WORK TO COMPLETE — Could you restate word for word every line from the one containing "Where should I" to the end of the data below, pictures excluded?
▬▬▬▬▬▬
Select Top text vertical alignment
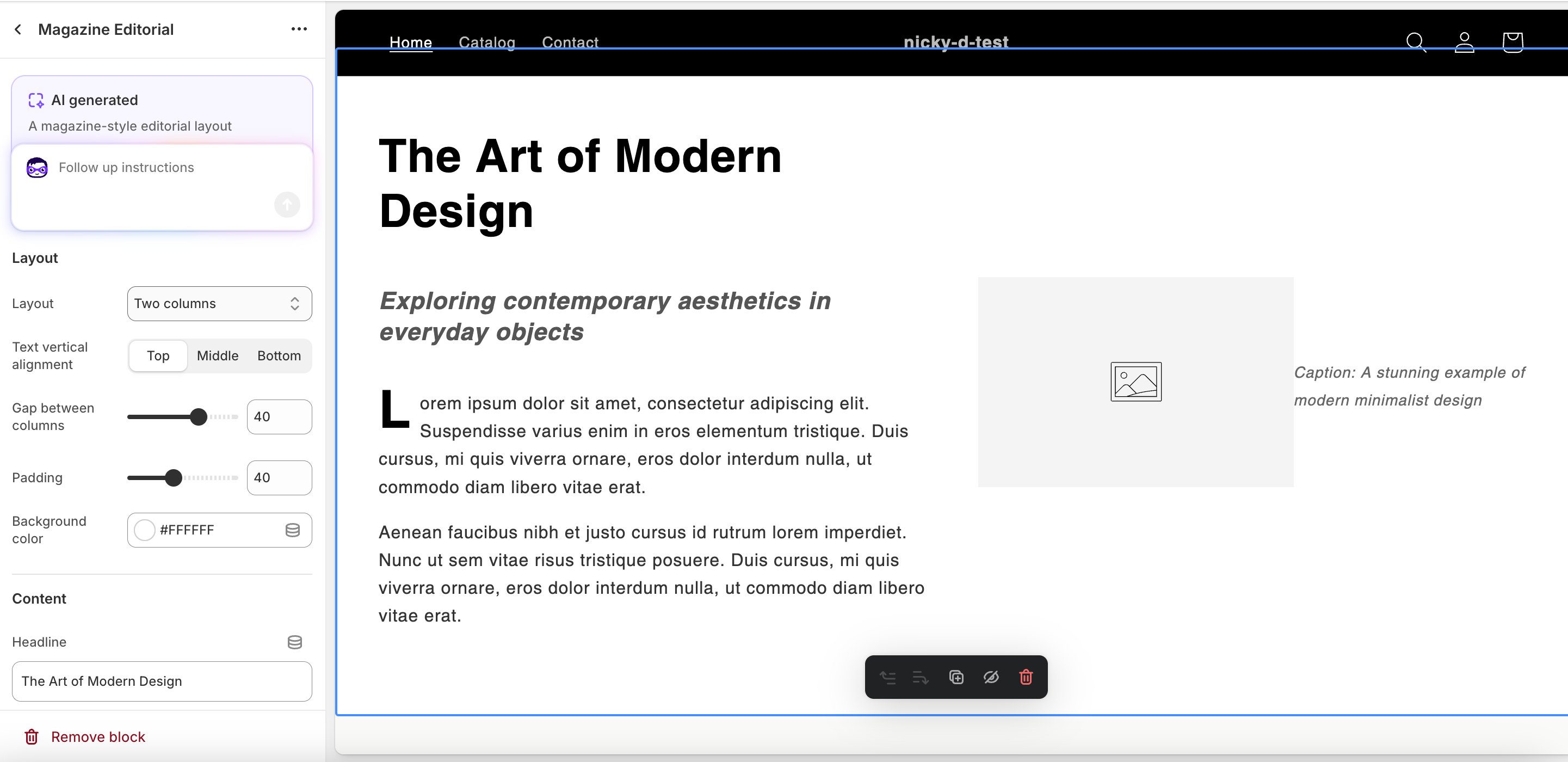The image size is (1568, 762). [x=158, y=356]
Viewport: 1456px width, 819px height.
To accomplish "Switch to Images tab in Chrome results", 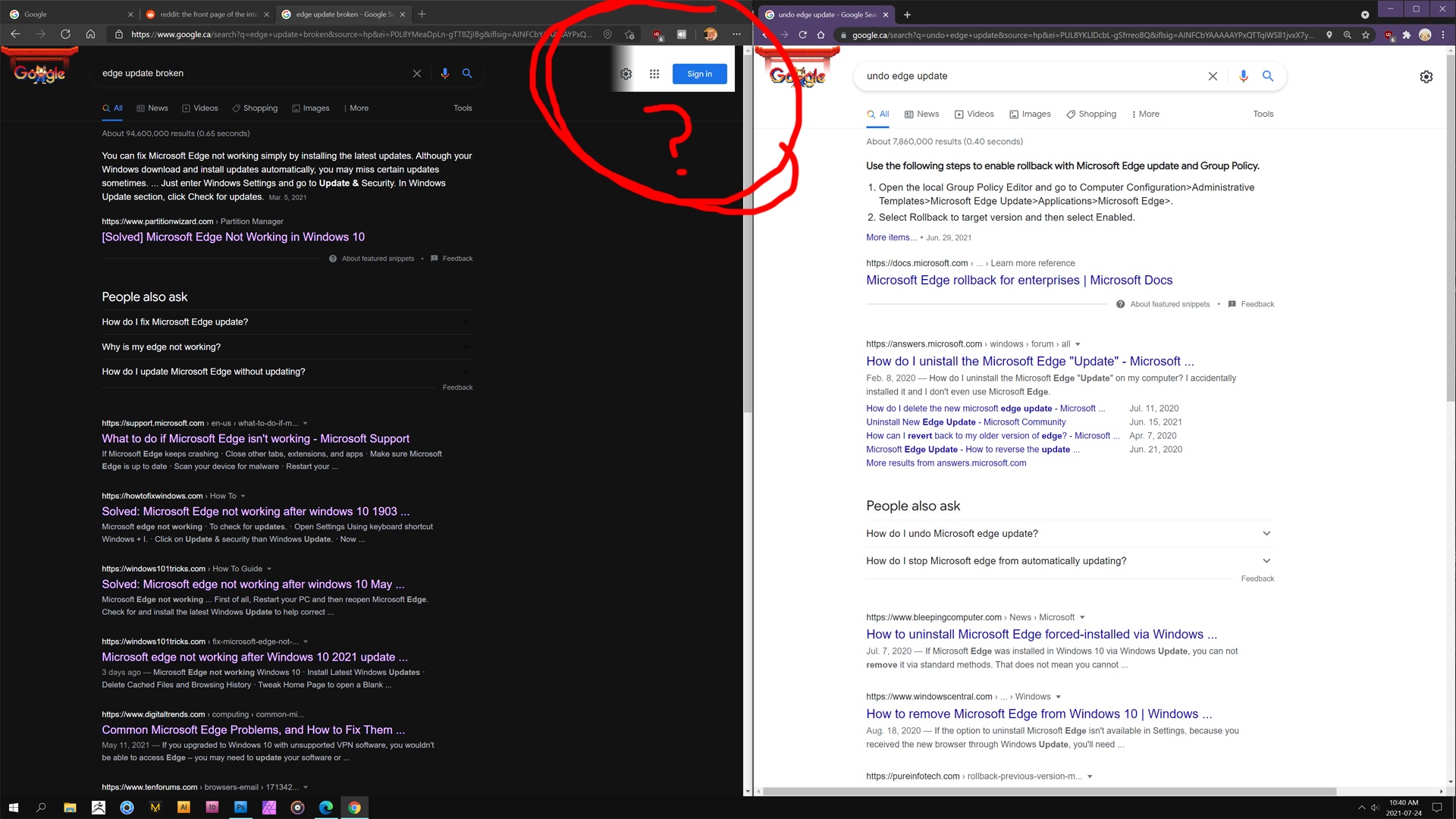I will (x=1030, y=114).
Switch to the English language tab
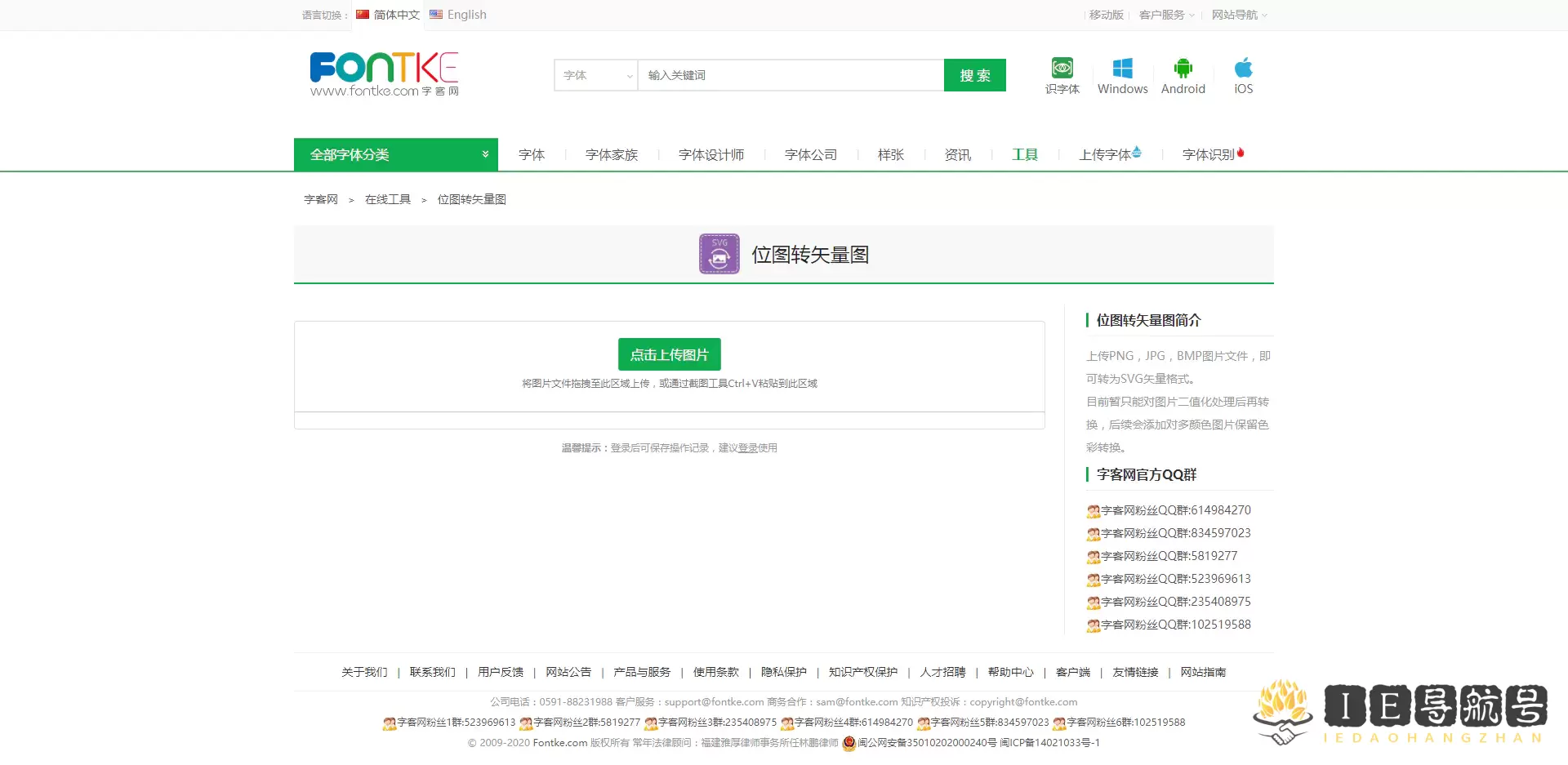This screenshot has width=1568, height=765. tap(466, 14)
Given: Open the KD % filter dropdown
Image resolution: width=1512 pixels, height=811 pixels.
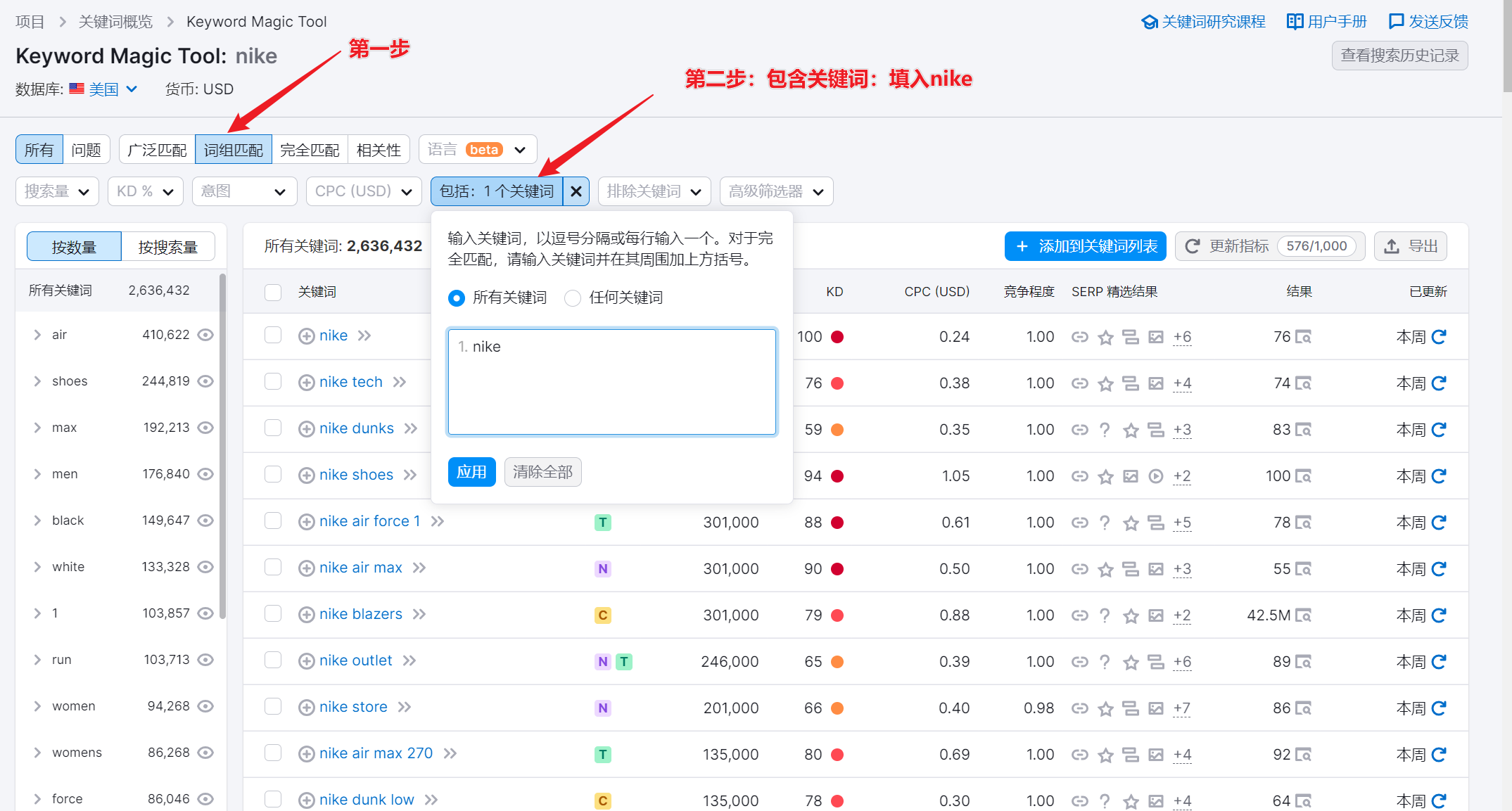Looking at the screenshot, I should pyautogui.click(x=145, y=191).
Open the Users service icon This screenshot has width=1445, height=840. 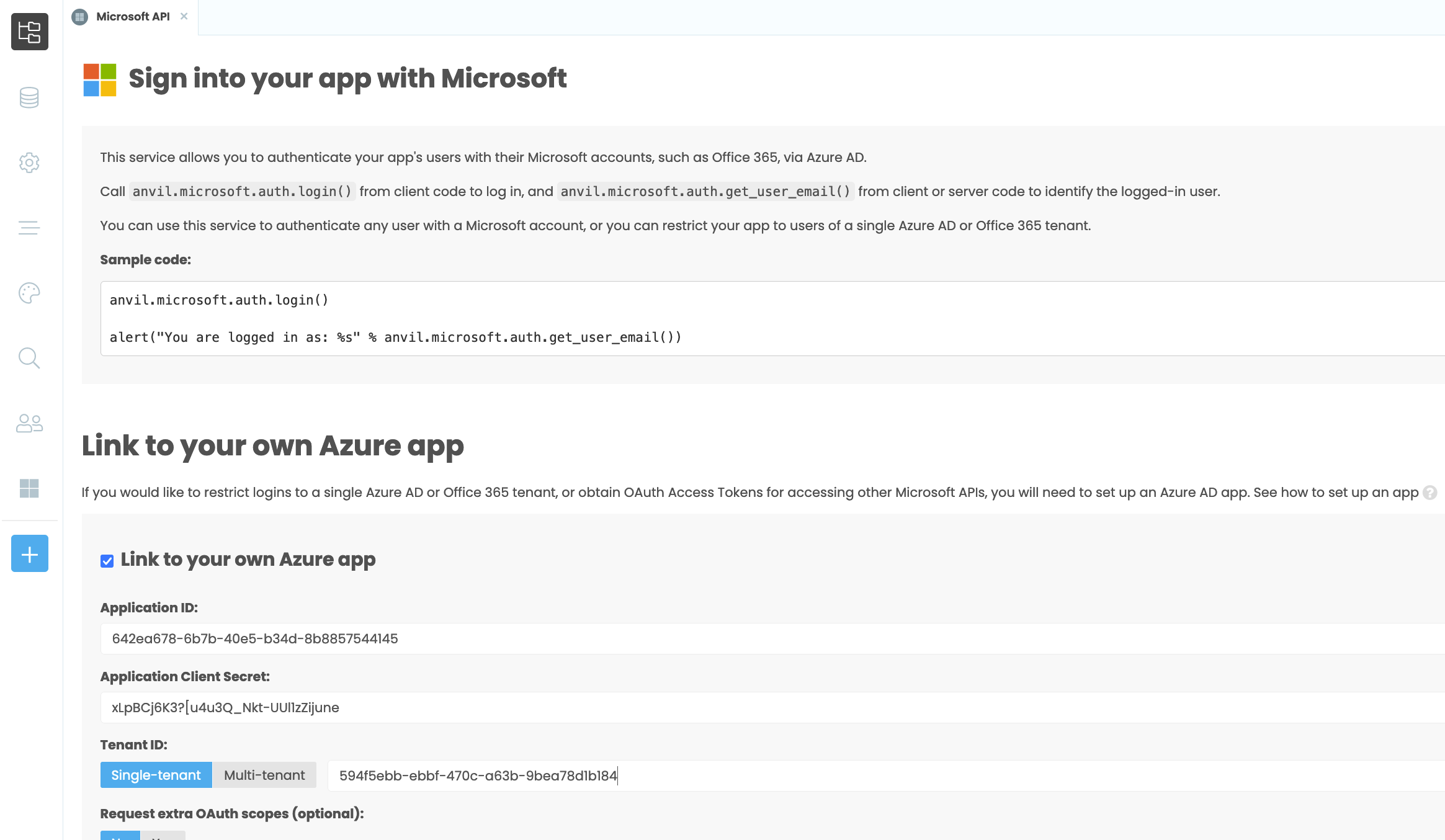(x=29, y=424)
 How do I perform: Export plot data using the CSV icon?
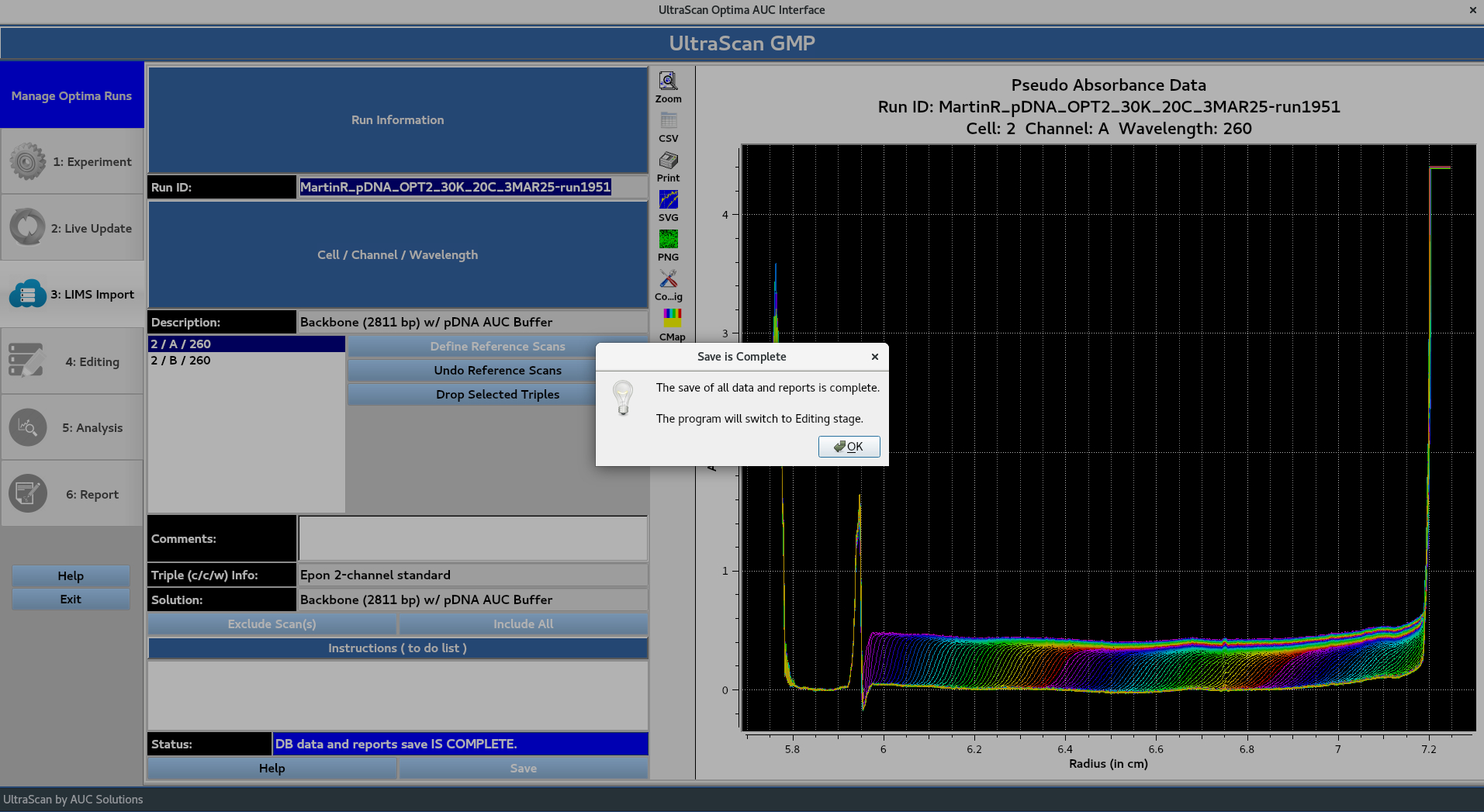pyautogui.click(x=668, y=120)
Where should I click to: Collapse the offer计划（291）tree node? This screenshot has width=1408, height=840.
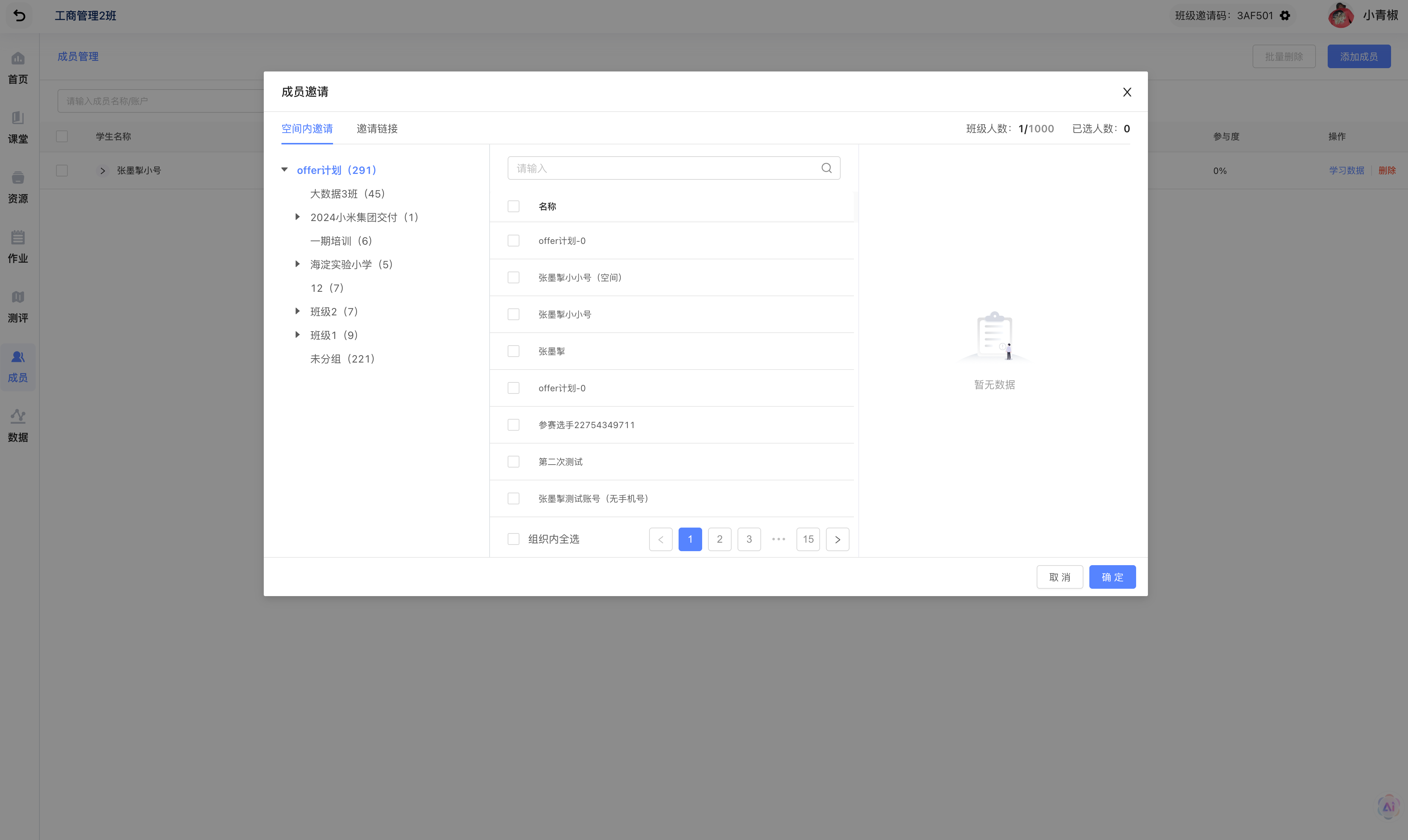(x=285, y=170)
▬▬▬▬▬▬
RESPONSE TO THIS EXERCISE —
Where should I click to: Collapse the offer计划（291）tree node? This screenshot has width=1408, height=840.
(x=285, y=170)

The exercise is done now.